JOIN US. The Institute will launch our program on Manufacturing and Society in the 21st Century on October 28 with a lunchtime discussion about the influence of US trade policy on manufacturing, available live on our site at www.aspeninstitute.org/live.
Believe it or not, manufacturing jobs are not just something we subcontract to China. In fact, during the current economic crisis, manufacturing is helping to jumpstart the recovery—and it is likely to continue to do so as growth in finance, construction, and government services remains weak. Meanwhile, US exports are also on the rise. And, despite the conventional wisdom—that manufacturing has gone the way of agriculture in this country—the truth is: Manufacturing is now growing at twice the pace of the overall economy. In other words, it’s time to take a fresh look at an American institution.
We’re happy to join the Aspen Institute as its newest program, Manufacturing and Society in the 21st Century. US manufacturing has long been a source of jobs, innovation, and global competitiveness—and a hallmark of community stability and national security. So what can be done to preserve and strengthen this critical sector of the economy? The Manufacturing and Society in the 21st Century program will bring business, government, and opinion leaders together to look for solutions to the important problems and opportunities affecting the future of manufacturing in a global economy.
Our October 28th launch will include a lunchtime discussion on whether US trade policy is helping or hurting manufacturing, with guests Ambassador Susan Schwab, former US trade representative, and Dr. Jared Bernstein, former chief economic advisor to Vice President Joe Biden. The dialogue will be moderated by the director of the Manufacturing and Society in the 21st Century program, Tom Duesterberg.

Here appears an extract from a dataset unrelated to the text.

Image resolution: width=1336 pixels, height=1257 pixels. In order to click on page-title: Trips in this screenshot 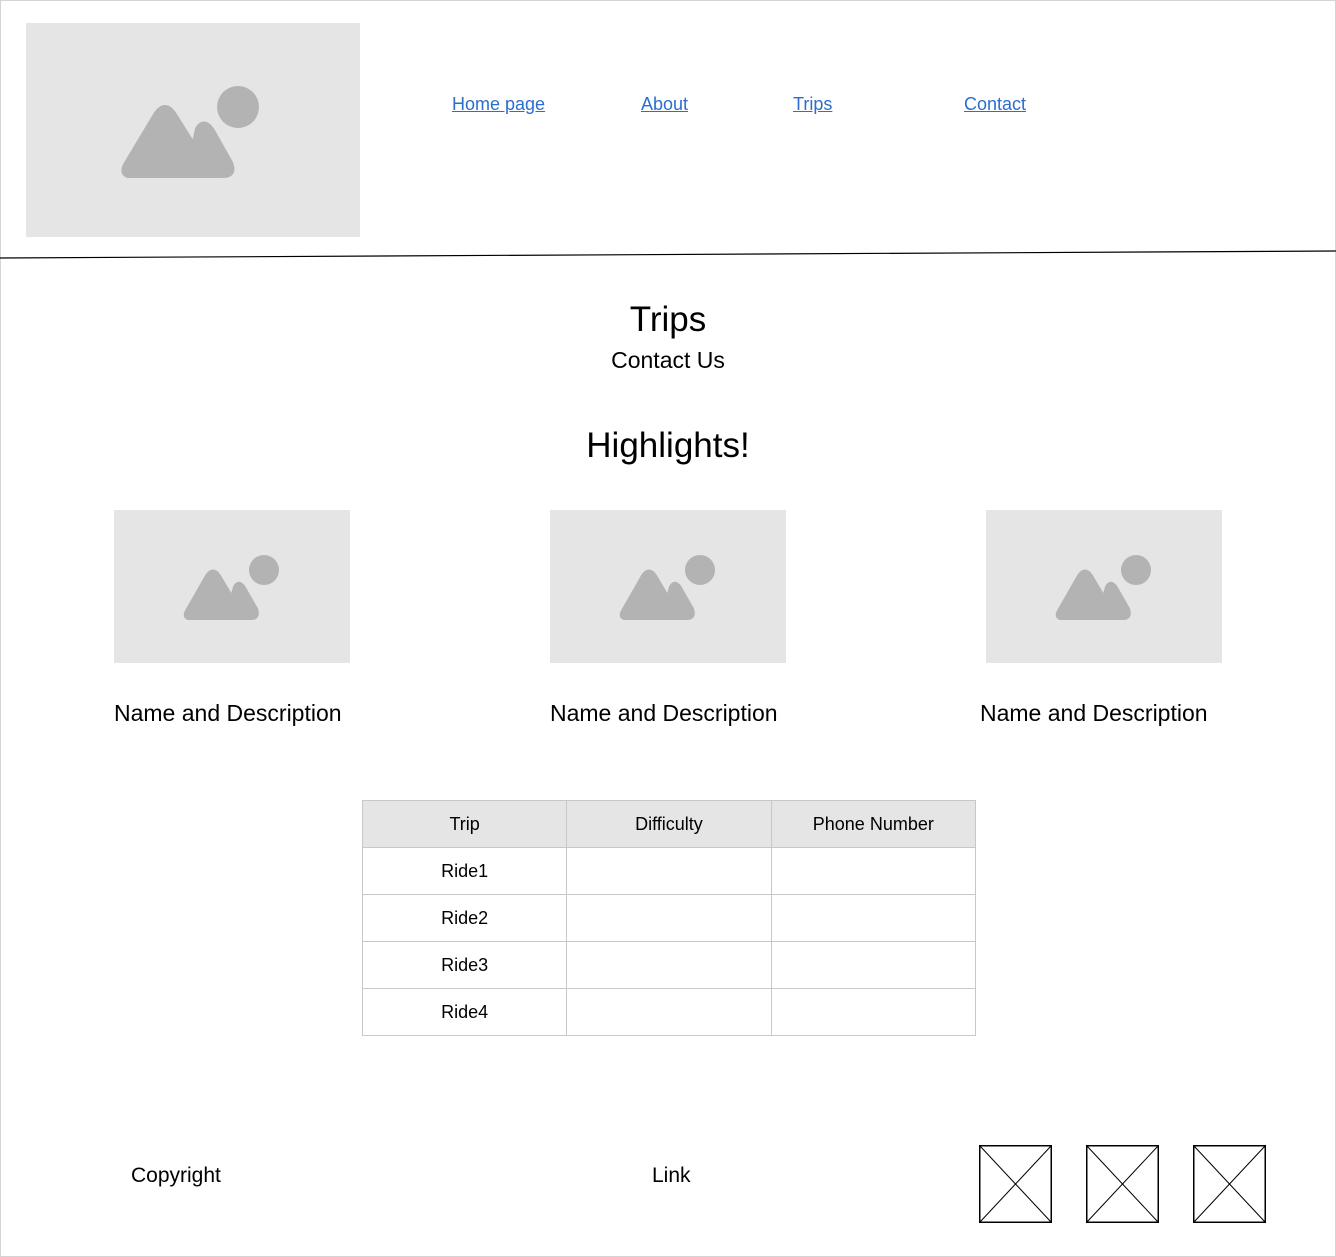, I will do `click(668, 320)`.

Many see US manufacturing declining in importance as a part of a vibrant, growing, and sustainable economy. This perception, however, masks a more encouraging and complex reality. To be sure, in recent decades manufacturing has—like early 20th-century agriculture—declined as a proportion of the US economy, from around 38 percent just after World War II to about 12 percent today, and employment in the sector has dropped by more than one-third since 1980. Yet, total output in manufacturing has continued to grow at about the same pace as the overall economy, and the US share of global production has declined only slightly—even in the wake of intense competition from emerging industrial giants like China, India, and Brazil. If manufacturing must be compared to agriculture, then it should be as a vibrant industry that has survived by relentlessly creating improvements in productivity (hence fewer jobs) and constant innovation (nearly two-thirds of research and development in the United States is done by manufacturers).
Global competition has also played a major role in this recent high-performance trajectory. Firms have seriously increased productivity: Output per American worker is higher than in Germany or Japan and nearly ten times the level of China. Why? Because US firms simply have to in order to remain competitive. Additionally (and less well-understood), the prices of manufactured goods have been in a deflationary cycle since the 1990s due to global competition. Deflation contributed to manufacturing becoming a smaller proportion of the US economy—as the price of industrial growth went down 3 percent at the same time that the overall price level rose 33 percent between 1995 and 2008. That might sound like bad news, but think about the prices of computers or automobiles today. Deflation benefits consumers, affording them a higher standard of living.
Productivity, innovation, and global competition have all allowed manufacturing to thrive in a cutthroat international marketplace, making the industry a crucial component to the continued health of the US economy. Still, US-goods producers have lost market share both at home and abroad as sophisticated nations like China, South Korea, and Germany ramp up their own new technologies and manufacturing processes. That’s why it is more important than ever to examine the issues around US manufacturing—and protect it. Some think that global competition is unfairly skewed against the United States through subsidized industries, currency manipulation, or a lack of global-trade rules enforcement. Others think that the United States is failing to keep up with the Europeans, the Chinese, and others in establishing new free-trade agreements.
On October 28, we will explore these questions as well as ways to improve chances for US manufacturing growth through a more balanced world-trade environment.